While the State failed to offer evidence in Eppinger of the appellant entering the complainant’s apartment without his effective consent, here, as detailed above, Appellant affirmed that the allegations in the State’s petition were true. 800 S.W.2d at 655. Appellant’s judicial confession constitutes competent evidence under family code section 54.03(f) to satisfy the element concerning entry without effective consent and is legally sufficient to support the trial court’s judgment adjudicating Appellant delinquent for the offense of burglary of a habitation. Dinnery, 592 S.W.2d at 353; Lord, 63 S.W.3d at 92; McFarland, 644 S.W.2d at 18; see also R.A.H., No. 05-99-01226-CV, 2000 WL 1598767, at *1.
Further,
we conclude that, even if we did not consider Appellant’s judicial confession,
the agreed stipulation, when read in the light most favorable to the trial
court’s judgment, also supports the Appellant’s being adjudicated delinquent
for the offense of burglary of a habitation:
[The victim] saw two men exiting apartment 1120 and asked them to help her carry a heavy item upstairs to her apartment. They in fact did that for her. She would identify [Appellant] as one of the men. He was accompanied by a white male. They demanded all of her money. She refused. They pushed her into her apartment. They both ran. . . . [The victim] later identified [Appellant] to [police] as the person who was one of the two [men] who burglarized her apartment. [Emphasis supplied.]
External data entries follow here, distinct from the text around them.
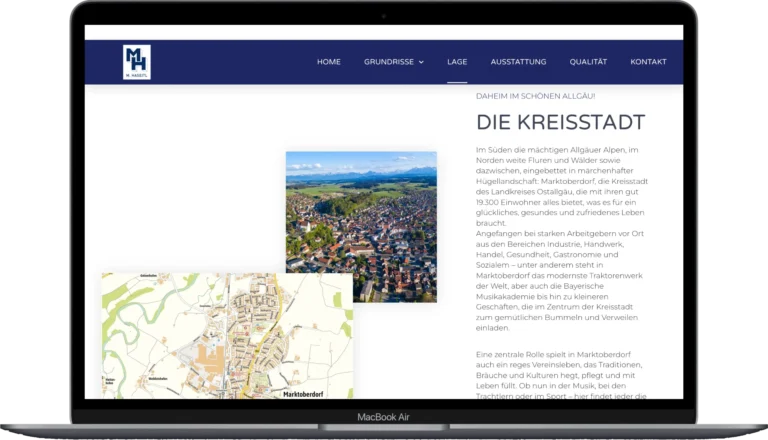Screen dimensions: 768x440
Task: Click the MacBook Air label below screen
Action: (384, 417)
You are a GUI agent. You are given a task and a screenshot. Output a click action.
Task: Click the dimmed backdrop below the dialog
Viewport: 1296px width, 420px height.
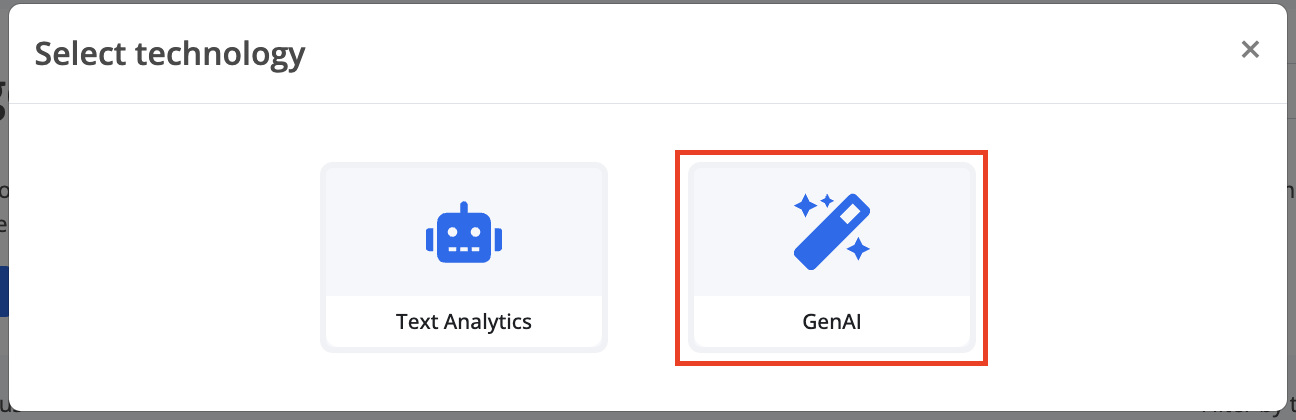pyautogui.click(x=648, y=414)
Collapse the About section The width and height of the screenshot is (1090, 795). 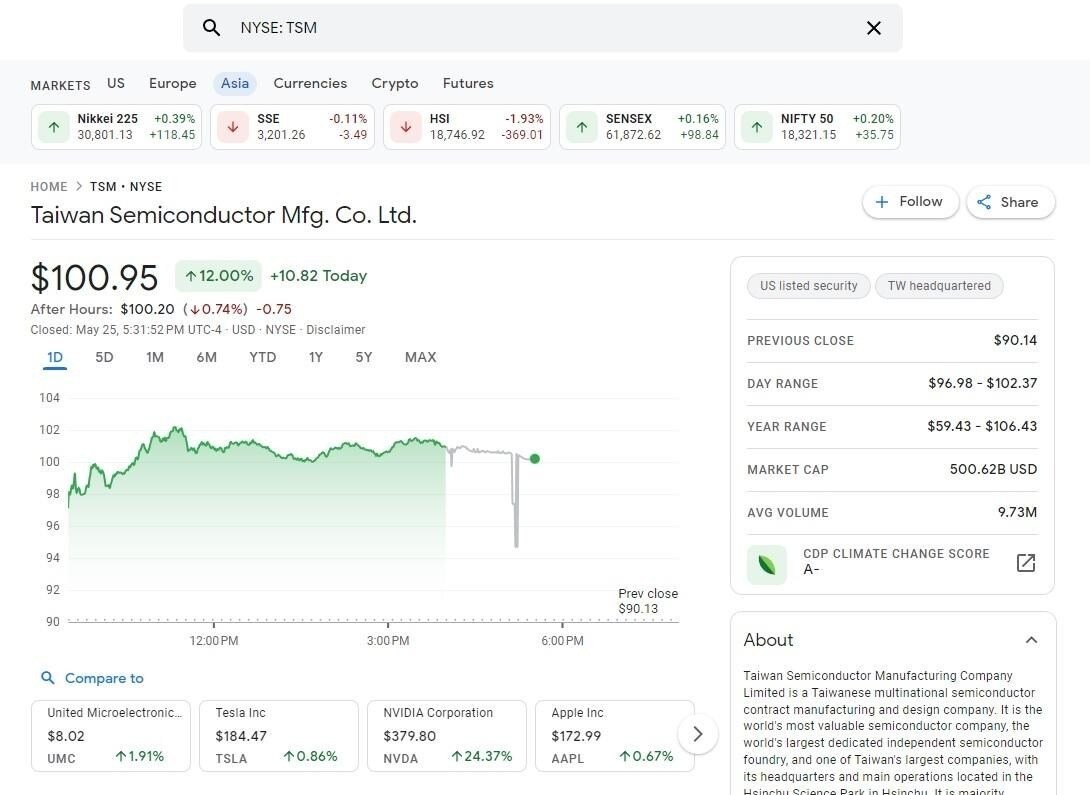(1031, 640)
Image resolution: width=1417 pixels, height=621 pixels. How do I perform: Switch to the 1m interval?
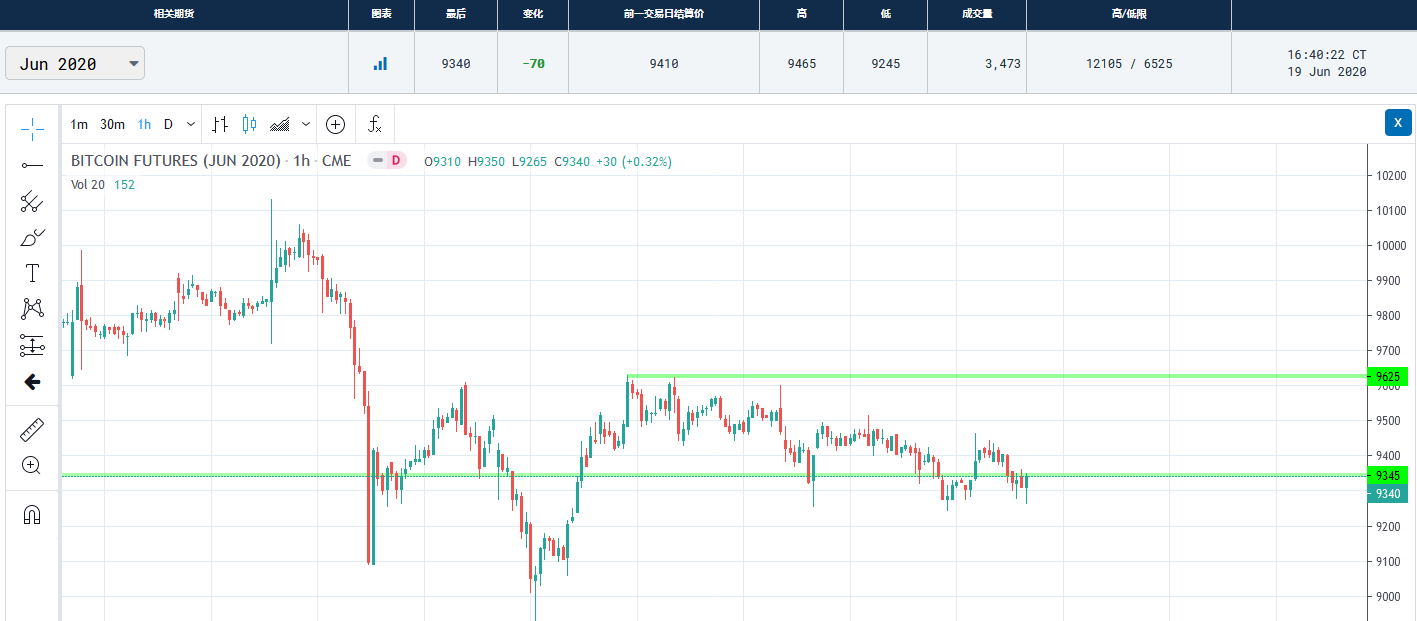[x=79, y=124]
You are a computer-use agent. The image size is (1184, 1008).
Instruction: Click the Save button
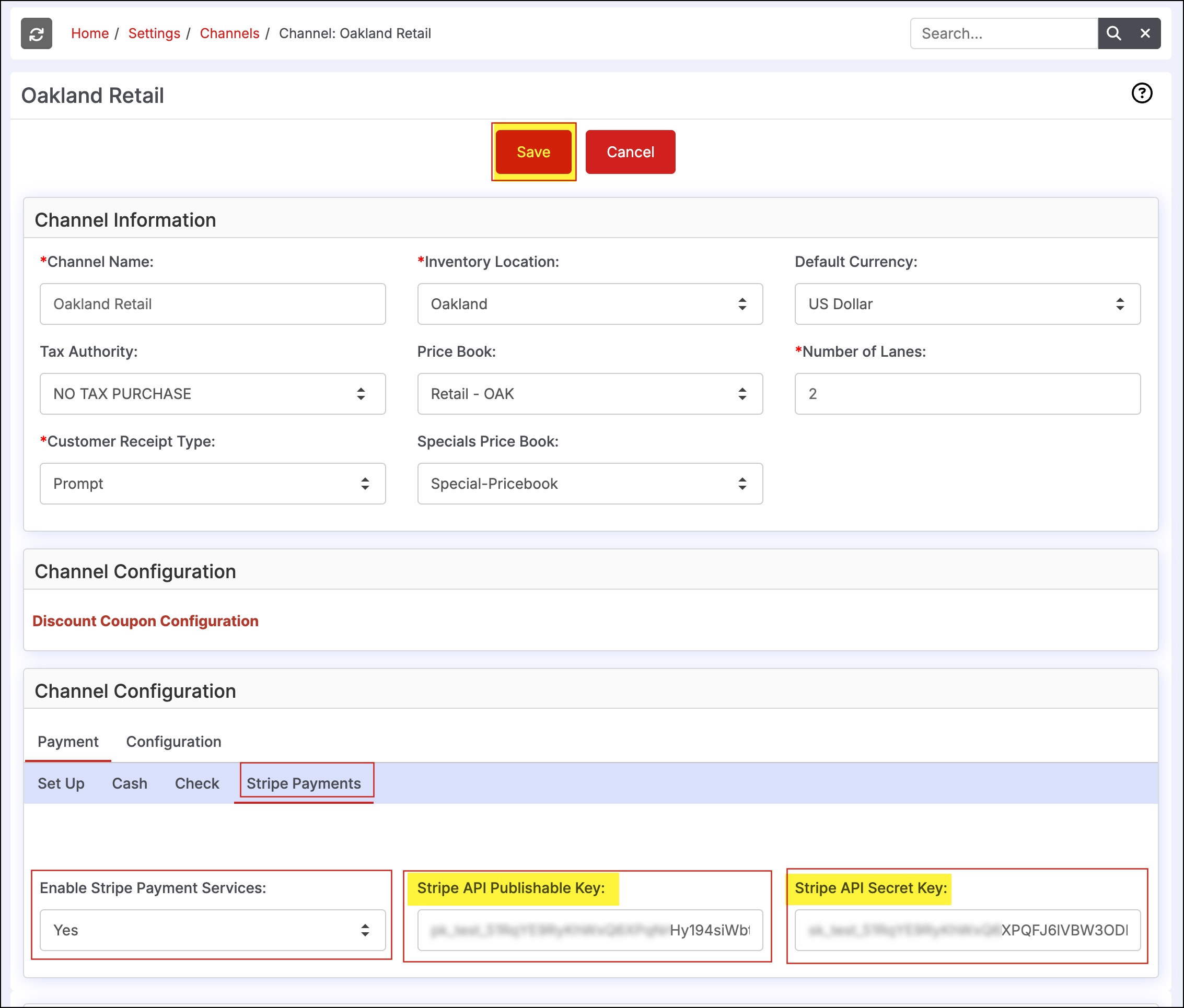[533, 152]
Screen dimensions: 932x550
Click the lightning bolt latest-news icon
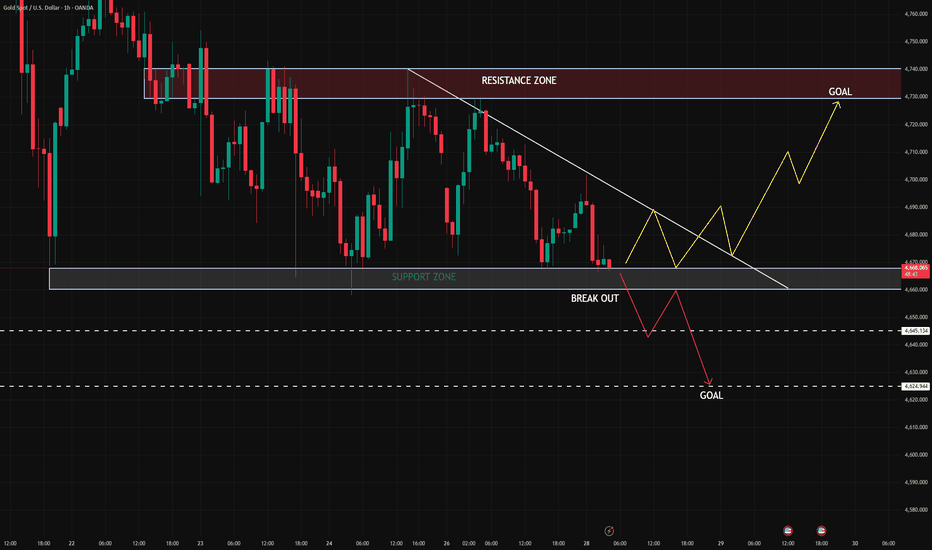coord(609,531)
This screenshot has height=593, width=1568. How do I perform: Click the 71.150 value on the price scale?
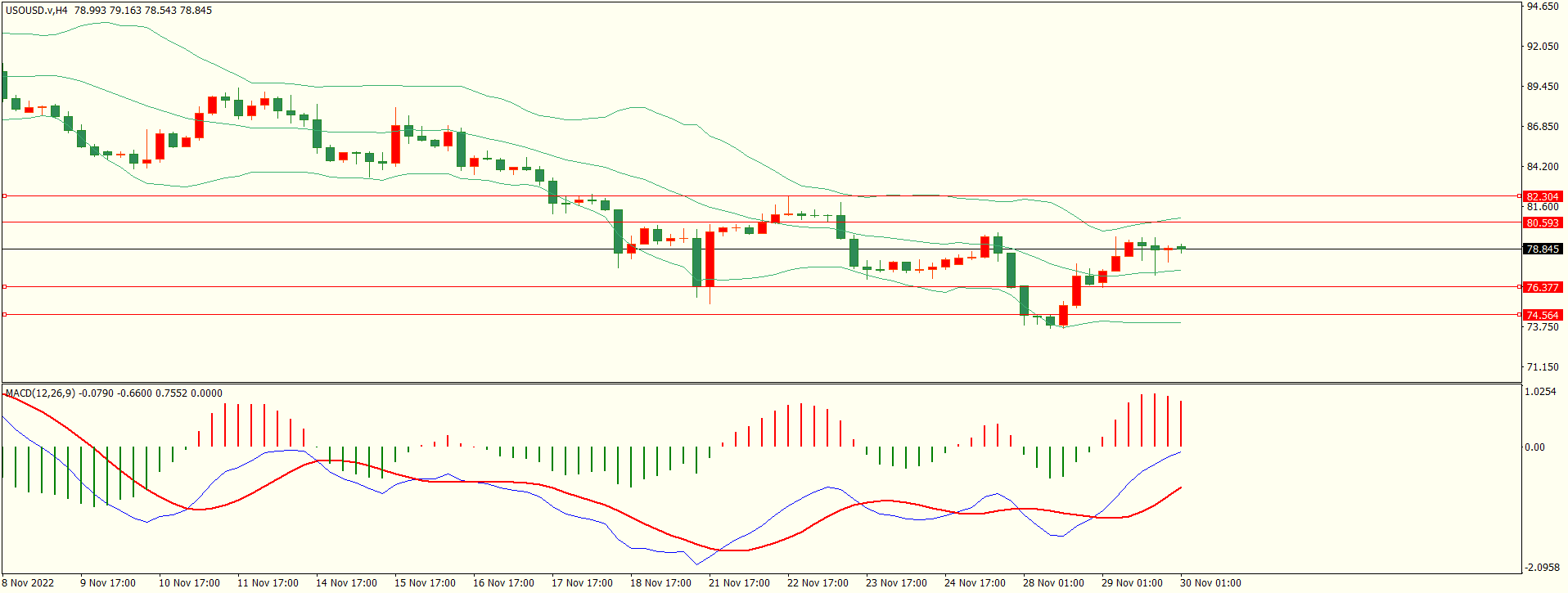1543,367
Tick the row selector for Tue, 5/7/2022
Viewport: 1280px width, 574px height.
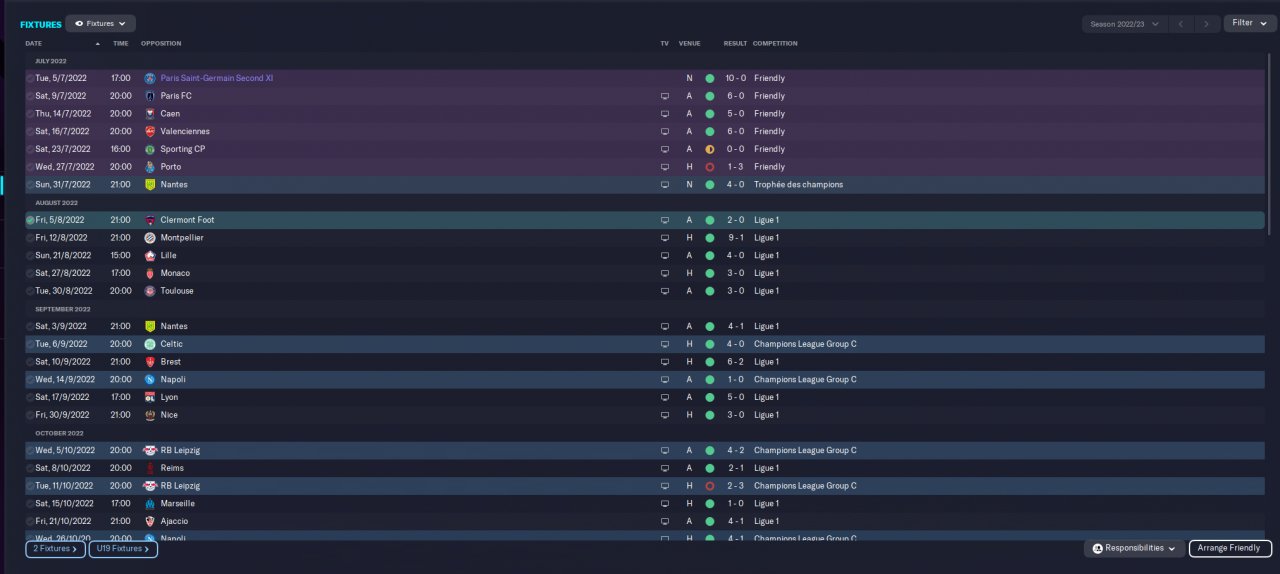click(x=30, y=78)
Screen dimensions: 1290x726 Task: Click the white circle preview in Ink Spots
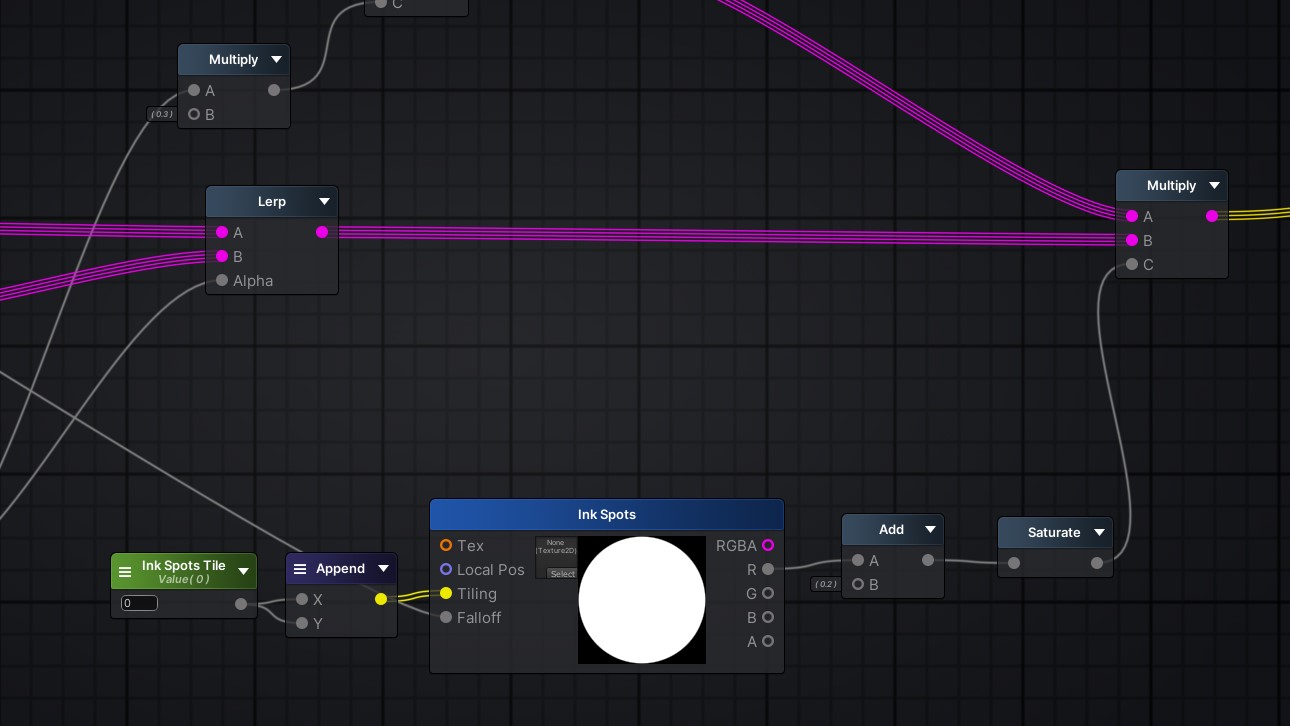pos(642,600)
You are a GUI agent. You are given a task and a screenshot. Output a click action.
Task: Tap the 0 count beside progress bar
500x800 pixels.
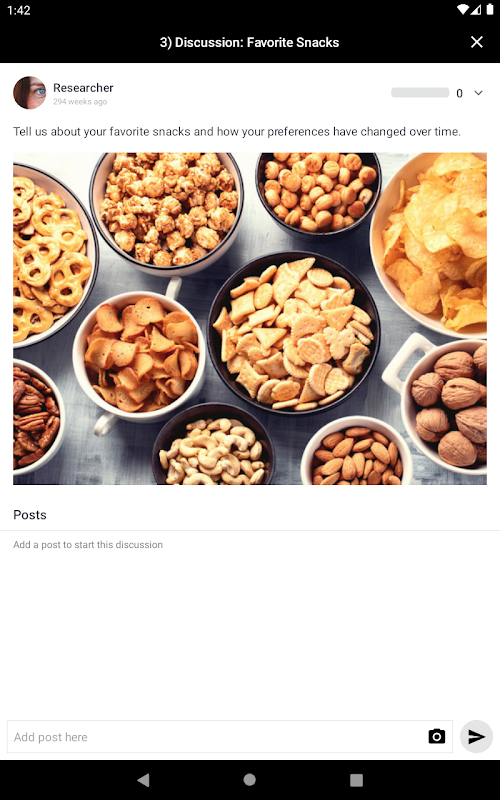point(459,93)
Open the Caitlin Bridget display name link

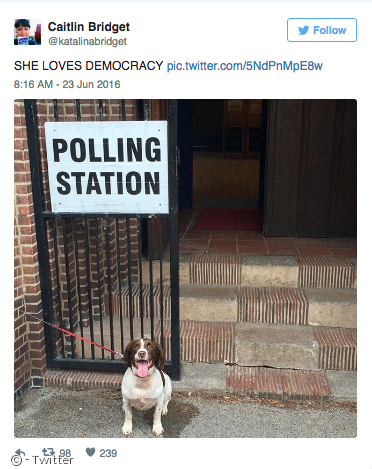89,27
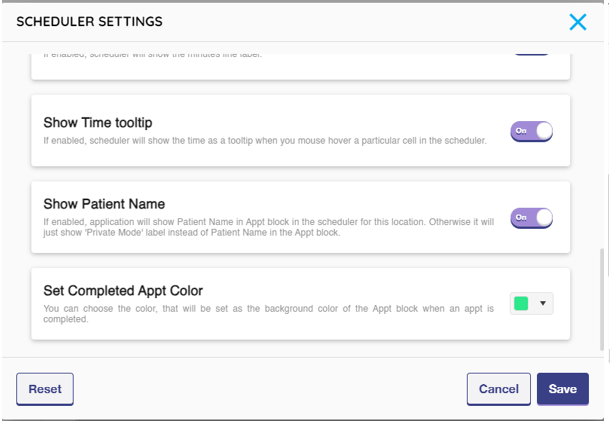Expand the completed appt color dropdown arrow
Image resolution: width=616 pixels, height=427 pixels.
543,303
The agreed stipulation of evidence thus provided that Appellant was asked to help take an item to the victim’s apartment—not into the apartment. Moreover, the agreed stipulation of evidence established that a robbery had begun before anyone was inside the apartment because the victim was “pushed into” the apartment after she refused a demand to hand over all of her money. Therefore, the agreed stipulation constitutes legally sufficient evidence to support Appellant’s adjudication for burglary of a habitation. See Jackson, 443 U.S. at 318-19, 99 S. Ct. at 2788-89; J.D.P., 85 S.W.3d at 422. Accordingly, we overrule Appellant’s sole point.
III. Conclusion
Having overruled Appellant’s sole point, we affirm the trial court’s judgment.
PER CURIAM
PANEL F: GARDNER, J.; CAYCE, C.J.; and LIVINGSTON, J.
DELIVERED: August 5, 2004
NOTES
1. See Tex. R. App. P. 47.4.
2. Appellant does not challenge the factual sufficiency of the evidence.
3. We need not determine whether family code section 54.03(f) requires evidence in addition to a juvenile’s plea of true to support his or her adjudication order, as would be required for felony guilty pleas under article 1.15 of the code of criminal procedure, because, assuming it does, Appellant judicially confessed to the allegations in the State’s petition.
4. See Tex. R. App. P. 47.7 (providing that unpublished cases may be cited, although they have no precedential value).